CISA seeks to expand mission amidst turmoil

The turmoil surrounding the Cybersecurity and Infrastructure Security Agency (CISA) is starting to have a significant impact on cybersecurity teams that — without any liability protection — are, for now, less inclined to share information about how breaches occurred.

At the same time, however, the agency is also signaling its intent to provide a wide range of services directly in the long term, rather than continuing to rely on a small number of industry partners.

Just prior to the shutdown of the Federal government, the U.S. Congress failed to renew the Cybersecurity Information Sharing Act, primarily because of objections from Sen. Rand Paul (R-KY), who is concerned that the original legislation enables the agency to exceed its mission by delving into disinformation campaigns in the last two presidential elections. At the core of that debate are concerns that in its efforts to protect critical election infrastructure, CISA got caught up in a political debate over perceived limitations placed on free speech.

A few days later, the U.S. government shutdown, which has resulted in layoffs that could have a significant impact on the agency’s ability to provide certain services, including services that CISA provides to third-party organizations. Prior to those cutbacks, CISA also let lapse a cooperative agreement with the Center for Internet Security (CIS) through which a Multi-State Information Sharing and Analysis Center (MS-ISAC) program has been managed. Now CISA plans to administer funding for specific initiatives itself, in addition to providing tools it develops to individual states and localities at no cost.

Shifting focus

All these changes are occurring at a time when CISA is also signaling its intent to revamp the Common Vulnerabilities and Exposures (CVE) program currently administered by Mitre Corp. A CISA Strategic Focus document published by CISA indicates the agency is reviewing how CVEs are numbered and ranked, along with how information about them is distributed, as part of a new focus on quality.

Specifically, the document calls for a commitment to conflict-free and vendor-neutral stewardship, broad multi-sector engagement, transparent processes and more accountability. That latter issue is, of course, a subject of keen interest among cybersecurity professionals who regularly find themselves waiting for developers to build and apply patches to applications. The hope is that if organizations are held more accountable for providing software that has known vulnerabilities that cybercriminals exploit, there might be a lot less of them.

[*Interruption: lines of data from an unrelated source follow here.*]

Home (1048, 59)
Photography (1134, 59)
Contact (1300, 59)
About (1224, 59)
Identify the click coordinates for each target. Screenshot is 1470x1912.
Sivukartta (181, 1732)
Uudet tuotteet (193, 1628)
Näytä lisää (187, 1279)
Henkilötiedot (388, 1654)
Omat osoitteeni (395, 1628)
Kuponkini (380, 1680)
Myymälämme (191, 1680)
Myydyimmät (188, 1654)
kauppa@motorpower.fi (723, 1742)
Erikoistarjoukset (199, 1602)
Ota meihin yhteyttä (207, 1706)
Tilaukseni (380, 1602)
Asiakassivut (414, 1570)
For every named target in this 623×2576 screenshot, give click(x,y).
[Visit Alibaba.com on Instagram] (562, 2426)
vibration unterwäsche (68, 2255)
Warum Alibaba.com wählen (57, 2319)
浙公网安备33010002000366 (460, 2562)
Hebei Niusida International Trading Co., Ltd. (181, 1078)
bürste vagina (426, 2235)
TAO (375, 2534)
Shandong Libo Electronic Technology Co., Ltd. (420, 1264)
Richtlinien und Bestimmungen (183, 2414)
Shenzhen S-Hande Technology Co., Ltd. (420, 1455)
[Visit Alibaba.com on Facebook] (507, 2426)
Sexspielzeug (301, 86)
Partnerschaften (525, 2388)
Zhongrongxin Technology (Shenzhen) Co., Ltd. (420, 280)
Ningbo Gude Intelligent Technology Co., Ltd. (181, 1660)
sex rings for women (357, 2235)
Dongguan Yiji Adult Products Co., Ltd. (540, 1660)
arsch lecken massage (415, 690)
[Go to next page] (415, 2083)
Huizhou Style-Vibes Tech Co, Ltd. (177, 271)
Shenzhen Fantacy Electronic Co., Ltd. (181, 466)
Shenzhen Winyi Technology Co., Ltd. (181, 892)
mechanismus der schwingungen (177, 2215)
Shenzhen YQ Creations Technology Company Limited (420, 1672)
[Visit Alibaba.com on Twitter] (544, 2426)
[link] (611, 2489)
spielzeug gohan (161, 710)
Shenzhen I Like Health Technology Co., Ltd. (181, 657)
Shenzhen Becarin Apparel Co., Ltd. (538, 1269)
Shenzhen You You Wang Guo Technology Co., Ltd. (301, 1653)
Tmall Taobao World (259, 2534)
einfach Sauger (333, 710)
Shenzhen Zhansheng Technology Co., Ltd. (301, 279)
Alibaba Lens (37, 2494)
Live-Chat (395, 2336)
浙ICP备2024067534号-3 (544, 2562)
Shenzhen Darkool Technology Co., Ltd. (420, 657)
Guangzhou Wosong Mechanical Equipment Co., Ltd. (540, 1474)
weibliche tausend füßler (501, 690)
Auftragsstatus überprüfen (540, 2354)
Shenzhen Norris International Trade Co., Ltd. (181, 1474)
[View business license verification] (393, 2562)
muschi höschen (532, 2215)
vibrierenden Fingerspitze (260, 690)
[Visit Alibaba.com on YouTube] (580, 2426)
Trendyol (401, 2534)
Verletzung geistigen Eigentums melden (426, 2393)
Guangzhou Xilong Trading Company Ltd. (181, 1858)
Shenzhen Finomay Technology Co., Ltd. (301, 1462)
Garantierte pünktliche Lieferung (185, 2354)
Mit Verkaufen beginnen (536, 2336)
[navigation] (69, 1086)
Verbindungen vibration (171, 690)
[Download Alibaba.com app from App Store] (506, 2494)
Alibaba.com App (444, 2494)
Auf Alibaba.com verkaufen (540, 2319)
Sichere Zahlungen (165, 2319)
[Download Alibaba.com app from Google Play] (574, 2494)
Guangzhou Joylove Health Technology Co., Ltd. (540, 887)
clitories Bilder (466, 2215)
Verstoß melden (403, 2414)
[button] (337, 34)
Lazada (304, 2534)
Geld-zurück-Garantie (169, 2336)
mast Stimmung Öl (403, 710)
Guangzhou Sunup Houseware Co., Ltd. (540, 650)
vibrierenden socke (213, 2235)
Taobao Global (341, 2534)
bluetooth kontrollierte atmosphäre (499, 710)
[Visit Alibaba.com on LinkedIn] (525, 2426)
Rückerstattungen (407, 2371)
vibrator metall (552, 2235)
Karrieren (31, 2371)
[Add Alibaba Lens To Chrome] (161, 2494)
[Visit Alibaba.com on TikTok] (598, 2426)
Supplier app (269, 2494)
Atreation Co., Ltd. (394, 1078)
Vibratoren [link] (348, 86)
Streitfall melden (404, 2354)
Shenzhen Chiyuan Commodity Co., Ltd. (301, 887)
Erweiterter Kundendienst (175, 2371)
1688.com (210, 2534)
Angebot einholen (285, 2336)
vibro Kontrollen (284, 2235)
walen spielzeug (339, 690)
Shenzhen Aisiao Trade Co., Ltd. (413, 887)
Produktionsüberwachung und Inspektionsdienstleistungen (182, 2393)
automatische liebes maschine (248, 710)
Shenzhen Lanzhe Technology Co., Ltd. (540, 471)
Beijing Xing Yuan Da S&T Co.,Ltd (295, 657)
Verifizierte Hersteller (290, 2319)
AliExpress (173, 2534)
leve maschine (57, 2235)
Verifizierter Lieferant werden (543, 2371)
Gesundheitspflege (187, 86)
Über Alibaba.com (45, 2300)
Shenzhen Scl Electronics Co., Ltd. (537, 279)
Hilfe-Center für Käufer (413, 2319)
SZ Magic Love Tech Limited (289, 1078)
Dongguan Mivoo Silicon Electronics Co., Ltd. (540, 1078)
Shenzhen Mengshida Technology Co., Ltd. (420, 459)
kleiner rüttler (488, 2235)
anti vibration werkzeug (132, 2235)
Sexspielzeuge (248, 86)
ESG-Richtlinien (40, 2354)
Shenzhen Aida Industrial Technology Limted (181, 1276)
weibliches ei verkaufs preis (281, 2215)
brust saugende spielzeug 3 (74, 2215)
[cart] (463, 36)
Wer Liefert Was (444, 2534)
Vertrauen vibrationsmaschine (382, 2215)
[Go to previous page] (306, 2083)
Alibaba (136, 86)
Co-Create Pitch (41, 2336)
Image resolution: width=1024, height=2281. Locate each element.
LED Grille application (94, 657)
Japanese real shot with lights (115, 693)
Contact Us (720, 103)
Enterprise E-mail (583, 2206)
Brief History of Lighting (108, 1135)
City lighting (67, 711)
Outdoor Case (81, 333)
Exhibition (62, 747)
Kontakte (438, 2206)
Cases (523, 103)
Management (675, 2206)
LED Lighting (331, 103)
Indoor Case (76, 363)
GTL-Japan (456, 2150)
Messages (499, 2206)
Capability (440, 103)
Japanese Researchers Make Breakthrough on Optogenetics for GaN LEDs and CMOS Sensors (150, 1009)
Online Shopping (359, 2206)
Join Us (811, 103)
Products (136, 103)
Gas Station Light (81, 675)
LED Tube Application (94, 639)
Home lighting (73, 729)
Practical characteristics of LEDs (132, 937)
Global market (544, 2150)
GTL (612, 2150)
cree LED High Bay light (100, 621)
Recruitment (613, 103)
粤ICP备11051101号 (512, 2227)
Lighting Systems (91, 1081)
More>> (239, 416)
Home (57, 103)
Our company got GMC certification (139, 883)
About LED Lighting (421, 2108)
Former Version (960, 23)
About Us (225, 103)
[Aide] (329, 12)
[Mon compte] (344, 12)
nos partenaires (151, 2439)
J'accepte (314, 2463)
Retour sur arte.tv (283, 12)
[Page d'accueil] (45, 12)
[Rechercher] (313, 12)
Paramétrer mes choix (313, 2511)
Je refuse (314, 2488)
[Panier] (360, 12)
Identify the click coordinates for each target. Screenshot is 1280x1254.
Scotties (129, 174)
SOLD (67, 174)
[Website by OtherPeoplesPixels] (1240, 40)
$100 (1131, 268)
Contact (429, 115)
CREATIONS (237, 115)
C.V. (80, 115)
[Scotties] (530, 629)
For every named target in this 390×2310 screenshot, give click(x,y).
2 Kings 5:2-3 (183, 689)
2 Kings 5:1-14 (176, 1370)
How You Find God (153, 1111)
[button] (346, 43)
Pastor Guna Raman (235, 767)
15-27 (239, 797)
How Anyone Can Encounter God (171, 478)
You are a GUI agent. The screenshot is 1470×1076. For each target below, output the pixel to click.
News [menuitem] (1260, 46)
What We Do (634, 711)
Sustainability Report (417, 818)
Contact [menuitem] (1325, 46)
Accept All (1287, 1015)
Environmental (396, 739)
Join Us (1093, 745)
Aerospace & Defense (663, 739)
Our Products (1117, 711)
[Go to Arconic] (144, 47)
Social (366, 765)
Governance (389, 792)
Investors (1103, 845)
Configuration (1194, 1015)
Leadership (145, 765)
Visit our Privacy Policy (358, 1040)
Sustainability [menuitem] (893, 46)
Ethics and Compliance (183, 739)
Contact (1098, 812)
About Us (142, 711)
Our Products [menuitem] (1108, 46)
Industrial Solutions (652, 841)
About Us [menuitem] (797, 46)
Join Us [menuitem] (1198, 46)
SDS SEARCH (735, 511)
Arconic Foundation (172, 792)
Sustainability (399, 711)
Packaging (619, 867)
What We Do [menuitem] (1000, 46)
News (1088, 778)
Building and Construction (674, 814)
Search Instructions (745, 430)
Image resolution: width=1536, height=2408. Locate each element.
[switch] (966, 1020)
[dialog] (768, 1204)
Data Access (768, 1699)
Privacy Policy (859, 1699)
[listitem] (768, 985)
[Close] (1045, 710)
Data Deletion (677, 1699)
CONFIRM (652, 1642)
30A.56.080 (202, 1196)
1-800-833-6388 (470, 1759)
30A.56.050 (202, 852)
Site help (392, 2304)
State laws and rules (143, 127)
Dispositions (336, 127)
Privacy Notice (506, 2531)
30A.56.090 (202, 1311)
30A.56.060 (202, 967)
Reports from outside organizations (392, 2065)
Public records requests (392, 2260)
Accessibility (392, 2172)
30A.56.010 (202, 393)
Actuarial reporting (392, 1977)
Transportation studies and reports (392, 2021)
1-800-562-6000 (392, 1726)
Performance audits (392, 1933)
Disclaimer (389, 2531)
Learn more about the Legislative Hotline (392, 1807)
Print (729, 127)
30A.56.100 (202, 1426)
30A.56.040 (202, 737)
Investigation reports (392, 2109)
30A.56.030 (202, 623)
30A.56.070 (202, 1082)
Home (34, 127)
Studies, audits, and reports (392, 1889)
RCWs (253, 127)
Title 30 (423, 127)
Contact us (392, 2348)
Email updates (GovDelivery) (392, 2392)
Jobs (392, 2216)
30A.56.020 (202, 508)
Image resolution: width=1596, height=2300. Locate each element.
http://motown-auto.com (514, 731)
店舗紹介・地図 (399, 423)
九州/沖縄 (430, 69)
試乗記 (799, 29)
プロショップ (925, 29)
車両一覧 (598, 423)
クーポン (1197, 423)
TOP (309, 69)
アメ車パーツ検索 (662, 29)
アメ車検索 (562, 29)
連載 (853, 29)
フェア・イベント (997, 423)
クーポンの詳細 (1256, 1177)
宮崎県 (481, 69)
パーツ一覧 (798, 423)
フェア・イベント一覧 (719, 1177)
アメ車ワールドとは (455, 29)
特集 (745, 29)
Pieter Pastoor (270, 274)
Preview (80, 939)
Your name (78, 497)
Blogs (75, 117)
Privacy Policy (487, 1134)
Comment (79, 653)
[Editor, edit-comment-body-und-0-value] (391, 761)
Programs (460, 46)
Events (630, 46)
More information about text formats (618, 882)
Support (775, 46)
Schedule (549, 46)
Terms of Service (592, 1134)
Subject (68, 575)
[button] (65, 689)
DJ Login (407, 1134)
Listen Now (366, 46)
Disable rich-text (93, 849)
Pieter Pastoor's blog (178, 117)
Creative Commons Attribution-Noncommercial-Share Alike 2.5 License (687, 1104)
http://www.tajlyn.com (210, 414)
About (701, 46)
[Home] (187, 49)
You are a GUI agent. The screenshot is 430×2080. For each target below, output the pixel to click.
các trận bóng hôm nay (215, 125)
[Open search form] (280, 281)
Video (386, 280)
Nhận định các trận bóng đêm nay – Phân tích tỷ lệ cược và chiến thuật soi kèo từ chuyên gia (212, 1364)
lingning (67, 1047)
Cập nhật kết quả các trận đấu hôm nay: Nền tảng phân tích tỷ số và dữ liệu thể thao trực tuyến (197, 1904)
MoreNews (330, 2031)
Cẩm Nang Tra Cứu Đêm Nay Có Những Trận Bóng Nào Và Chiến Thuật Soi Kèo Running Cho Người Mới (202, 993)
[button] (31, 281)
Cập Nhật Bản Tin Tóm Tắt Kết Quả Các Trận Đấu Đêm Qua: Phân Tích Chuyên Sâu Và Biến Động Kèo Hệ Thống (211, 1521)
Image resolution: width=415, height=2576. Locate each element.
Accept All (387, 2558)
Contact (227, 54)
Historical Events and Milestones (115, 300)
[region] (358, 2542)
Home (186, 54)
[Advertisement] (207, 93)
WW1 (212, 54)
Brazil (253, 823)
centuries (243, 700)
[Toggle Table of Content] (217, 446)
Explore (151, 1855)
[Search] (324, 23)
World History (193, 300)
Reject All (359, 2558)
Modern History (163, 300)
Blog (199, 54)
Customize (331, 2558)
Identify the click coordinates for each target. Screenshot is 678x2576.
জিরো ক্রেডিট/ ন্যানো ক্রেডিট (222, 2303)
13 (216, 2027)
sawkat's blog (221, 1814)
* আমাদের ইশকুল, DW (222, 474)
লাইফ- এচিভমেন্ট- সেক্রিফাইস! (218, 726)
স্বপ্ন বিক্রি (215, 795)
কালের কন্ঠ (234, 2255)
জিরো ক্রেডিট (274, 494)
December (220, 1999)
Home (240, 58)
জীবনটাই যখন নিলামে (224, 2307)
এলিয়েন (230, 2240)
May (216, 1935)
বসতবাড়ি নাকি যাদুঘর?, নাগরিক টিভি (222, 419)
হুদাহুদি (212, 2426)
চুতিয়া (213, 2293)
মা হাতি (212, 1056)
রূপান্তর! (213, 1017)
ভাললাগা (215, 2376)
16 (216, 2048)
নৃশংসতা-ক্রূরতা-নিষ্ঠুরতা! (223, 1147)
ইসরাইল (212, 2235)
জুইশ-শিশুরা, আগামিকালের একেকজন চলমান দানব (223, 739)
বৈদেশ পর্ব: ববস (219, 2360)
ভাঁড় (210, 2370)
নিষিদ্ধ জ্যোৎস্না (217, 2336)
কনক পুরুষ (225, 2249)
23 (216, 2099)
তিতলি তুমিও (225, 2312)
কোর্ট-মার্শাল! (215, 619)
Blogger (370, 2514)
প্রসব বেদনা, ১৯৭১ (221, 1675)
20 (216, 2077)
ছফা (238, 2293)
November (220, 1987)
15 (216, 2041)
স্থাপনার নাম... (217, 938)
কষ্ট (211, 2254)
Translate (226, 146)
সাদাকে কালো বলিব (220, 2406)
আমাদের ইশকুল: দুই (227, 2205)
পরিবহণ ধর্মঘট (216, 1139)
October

It might be a while before any concrete changes are made, but it is apparent the scope of the CISA mission is changing. Resources are clearly being shifted away from some initiatives in line with the priorities set by the Trump administration. It’s less apparent to what degree CISA has the resources needed to fulfill its emerging mandate, which includes directly providing a wider range of services.

Hopefully, CISA will again become the clearinghouse for safely sharing threat information while simultaneously expanding the scope of the services it provides. The challenge, as always, is achieving that mandate in a way that invites the least amount of political interference possible.